Her eyes widened. Her hands came up instinctively, catching the wisp as though it might vanish if she hesitated. The blue light reflected in her gaze, trembling.

Her lips parted, but no words came.

Only a small, unsteady breath.

She nodded.

Once.

Then turned, moving away across the rooftops, her steps quicker now—drawn by something only she could feel.

Samantha watched her go, then tilted her head slightly. "What was that?" she asked. "What was she talking about?"

Ronan rubbed the back of his neck, a faint shiver running through him. "Nothing. Nothing."

She didn't look convinced.

He let out a quiet breath, shoulders easing. A small smile touched his lips. "I'll tell you after we get back."

Samantha studied him for a moment, then nodded slowly. "Okay. But what did you give her?"

Ronan's gaze drifted away, toward the horizon where darkness had fully settled.

"That blood…" he said, voice lower now, "contained a fragment of a soul.
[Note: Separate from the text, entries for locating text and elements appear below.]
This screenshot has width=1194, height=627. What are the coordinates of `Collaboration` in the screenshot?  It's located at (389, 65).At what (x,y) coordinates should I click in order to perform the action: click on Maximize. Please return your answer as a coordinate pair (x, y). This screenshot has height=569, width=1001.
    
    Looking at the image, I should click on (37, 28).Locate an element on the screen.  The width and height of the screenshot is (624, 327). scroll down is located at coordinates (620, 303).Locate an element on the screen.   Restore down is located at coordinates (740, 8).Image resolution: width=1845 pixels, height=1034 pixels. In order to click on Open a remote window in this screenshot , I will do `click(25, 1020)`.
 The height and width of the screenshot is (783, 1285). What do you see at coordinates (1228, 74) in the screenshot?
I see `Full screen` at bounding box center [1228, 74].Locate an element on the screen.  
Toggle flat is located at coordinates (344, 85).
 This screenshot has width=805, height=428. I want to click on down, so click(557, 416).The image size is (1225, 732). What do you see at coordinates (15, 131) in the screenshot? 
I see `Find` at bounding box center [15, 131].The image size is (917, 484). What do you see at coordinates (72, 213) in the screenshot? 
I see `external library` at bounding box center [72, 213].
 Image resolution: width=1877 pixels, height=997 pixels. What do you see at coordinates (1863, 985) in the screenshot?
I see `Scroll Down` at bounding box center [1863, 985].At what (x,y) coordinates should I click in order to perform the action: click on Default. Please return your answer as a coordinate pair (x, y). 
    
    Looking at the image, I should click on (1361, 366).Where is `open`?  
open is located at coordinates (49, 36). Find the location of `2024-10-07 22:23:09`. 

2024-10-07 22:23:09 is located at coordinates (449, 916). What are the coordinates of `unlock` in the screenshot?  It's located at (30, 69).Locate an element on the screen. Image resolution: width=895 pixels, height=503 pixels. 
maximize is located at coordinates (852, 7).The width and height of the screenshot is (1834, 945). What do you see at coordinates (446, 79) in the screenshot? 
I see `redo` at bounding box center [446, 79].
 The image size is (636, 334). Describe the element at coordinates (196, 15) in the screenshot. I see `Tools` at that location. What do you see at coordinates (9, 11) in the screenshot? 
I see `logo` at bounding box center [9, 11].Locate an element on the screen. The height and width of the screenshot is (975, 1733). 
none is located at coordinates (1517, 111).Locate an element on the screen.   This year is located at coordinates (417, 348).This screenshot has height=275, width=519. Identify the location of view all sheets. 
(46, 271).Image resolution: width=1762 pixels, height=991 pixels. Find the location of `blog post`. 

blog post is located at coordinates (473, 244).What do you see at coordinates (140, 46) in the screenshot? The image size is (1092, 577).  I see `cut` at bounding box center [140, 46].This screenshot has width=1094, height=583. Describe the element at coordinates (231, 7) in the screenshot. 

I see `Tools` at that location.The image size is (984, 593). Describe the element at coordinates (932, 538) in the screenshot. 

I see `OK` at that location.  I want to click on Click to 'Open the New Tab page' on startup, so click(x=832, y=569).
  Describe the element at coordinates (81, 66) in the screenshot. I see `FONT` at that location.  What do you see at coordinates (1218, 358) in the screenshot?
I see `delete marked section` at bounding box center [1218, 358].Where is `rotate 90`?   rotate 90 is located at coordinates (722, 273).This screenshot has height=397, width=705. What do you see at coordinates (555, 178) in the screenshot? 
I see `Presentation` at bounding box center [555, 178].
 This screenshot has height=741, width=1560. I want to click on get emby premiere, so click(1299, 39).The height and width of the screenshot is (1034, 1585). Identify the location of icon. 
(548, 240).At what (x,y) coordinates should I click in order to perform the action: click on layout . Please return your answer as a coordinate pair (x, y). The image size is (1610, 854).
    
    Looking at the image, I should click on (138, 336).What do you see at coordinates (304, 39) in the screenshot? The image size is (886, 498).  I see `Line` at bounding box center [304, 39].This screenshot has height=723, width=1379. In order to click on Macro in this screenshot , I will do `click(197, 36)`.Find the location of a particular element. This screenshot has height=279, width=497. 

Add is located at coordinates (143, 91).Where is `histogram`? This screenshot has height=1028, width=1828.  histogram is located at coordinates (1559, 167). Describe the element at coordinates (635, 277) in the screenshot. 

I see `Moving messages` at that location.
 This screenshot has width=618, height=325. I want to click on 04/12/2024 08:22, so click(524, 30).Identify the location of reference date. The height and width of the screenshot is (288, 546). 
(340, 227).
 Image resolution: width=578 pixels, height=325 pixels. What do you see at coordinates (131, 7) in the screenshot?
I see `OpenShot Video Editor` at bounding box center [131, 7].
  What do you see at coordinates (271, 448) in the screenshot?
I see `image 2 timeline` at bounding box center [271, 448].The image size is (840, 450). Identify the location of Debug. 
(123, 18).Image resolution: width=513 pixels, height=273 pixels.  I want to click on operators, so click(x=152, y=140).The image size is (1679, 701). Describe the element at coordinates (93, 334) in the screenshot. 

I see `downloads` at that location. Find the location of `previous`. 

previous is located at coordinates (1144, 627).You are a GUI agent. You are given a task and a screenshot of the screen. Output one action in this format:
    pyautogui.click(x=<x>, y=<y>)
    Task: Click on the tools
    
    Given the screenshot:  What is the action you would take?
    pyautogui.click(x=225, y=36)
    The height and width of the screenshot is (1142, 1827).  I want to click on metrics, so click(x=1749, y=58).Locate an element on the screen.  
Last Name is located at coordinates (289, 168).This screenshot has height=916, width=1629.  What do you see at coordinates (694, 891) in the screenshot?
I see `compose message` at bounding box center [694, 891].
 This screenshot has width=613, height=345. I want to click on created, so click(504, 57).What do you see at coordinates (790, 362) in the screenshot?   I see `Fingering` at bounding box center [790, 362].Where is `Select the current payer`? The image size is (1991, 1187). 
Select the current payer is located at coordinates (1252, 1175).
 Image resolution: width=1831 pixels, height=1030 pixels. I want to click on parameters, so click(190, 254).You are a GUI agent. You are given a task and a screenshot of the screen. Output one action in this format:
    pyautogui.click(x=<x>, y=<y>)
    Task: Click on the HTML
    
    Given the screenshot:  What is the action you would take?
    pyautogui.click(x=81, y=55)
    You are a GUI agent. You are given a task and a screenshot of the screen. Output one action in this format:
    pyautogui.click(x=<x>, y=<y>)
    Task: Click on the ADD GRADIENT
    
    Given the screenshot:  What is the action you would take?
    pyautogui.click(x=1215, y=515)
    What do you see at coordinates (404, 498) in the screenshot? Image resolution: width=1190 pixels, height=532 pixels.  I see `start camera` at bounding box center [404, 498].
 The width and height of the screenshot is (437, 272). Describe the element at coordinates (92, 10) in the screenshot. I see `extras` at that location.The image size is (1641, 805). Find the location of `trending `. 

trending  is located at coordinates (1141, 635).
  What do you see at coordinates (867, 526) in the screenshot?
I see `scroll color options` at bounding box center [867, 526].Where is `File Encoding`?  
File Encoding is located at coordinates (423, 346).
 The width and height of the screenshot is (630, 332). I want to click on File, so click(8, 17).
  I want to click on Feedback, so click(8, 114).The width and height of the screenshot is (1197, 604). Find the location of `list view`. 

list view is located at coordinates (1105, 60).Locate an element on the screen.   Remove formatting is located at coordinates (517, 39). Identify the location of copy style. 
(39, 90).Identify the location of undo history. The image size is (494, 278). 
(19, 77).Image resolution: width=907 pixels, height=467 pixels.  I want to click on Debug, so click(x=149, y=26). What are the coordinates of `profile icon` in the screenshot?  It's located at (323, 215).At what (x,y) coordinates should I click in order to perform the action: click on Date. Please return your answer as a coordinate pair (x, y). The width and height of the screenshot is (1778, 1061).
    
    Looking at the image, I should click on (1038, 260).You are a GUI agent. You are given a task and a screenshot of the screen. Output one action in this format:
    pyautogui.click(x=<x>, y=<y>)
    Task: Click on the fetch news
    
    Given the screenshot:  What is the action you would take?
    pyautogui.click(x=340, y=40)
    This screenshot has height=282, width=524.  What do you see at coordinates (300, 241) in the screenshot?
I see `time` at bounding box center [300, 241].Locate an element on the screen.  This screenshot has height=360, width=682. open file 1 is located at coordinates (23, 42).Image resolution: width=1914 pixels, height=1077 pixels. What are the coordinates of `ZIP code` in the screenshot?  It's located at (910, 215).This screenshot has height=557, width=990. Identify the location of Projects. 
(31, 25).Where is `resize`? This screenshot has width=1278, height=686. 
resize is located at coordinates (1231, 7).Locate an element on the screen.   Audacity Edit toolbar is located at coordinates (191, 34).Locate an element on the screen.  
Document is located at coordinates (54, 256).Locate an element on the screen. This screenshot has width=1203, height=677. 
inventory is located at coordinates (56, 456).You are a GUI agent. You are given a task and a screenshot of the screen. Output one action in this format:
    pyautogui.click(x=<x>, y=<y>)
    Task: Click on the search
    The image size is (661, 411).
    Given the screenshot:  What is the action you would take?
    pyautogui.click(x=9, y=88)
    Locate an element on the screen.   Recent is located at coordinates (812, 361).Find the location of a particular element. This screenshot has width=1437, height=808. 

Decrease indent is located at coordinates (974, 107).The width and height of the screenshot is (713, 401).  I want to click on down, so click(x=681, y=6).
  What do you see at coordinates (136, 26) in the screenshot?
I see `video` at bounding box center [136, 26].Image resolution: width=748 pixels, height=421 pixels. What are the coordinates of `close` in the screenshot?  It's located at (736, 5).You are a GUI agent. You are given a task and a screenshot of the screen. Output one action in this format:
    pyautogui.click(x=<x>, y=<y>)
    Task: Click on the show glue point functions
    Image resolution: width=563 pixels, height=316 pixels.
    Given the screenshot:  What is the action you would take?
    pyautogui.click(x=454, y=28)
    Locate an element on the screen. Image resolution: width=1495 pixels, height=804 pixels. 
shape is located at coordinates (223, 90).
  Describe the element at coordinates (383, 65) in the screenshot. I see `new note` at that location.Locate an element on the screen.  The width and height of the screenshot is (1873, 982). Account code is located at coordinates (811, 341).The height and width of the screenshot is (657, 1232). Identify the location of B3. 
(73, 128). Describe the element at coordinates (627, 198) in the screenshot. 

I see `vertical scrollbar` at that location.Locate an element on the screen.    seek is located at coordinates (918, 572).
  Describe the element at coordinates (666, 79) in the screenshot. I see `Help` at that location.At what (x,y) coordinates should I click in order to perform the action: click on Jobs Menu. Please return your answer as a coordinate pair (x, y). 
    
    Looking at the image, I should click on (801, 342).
The voice we heard." His fingers curled slightly. "I felt… bad for him."

He exhaled.

"So I took it out. Before anyone else could decide what to do with it."

Samantha's expression softened, something warm replacing the earlier tension. A quiet smile spread across her face.

"After all," she said gently, nudging his shoulder, "my little brother is kind."

Ronan's scowl returned on instinct. "No, I'm not. And stop calling me little."

Her laughter followed immediately—light, unburdened, echoing softly into the night.

And this time, the silence that came after didn't feel quite so heavy.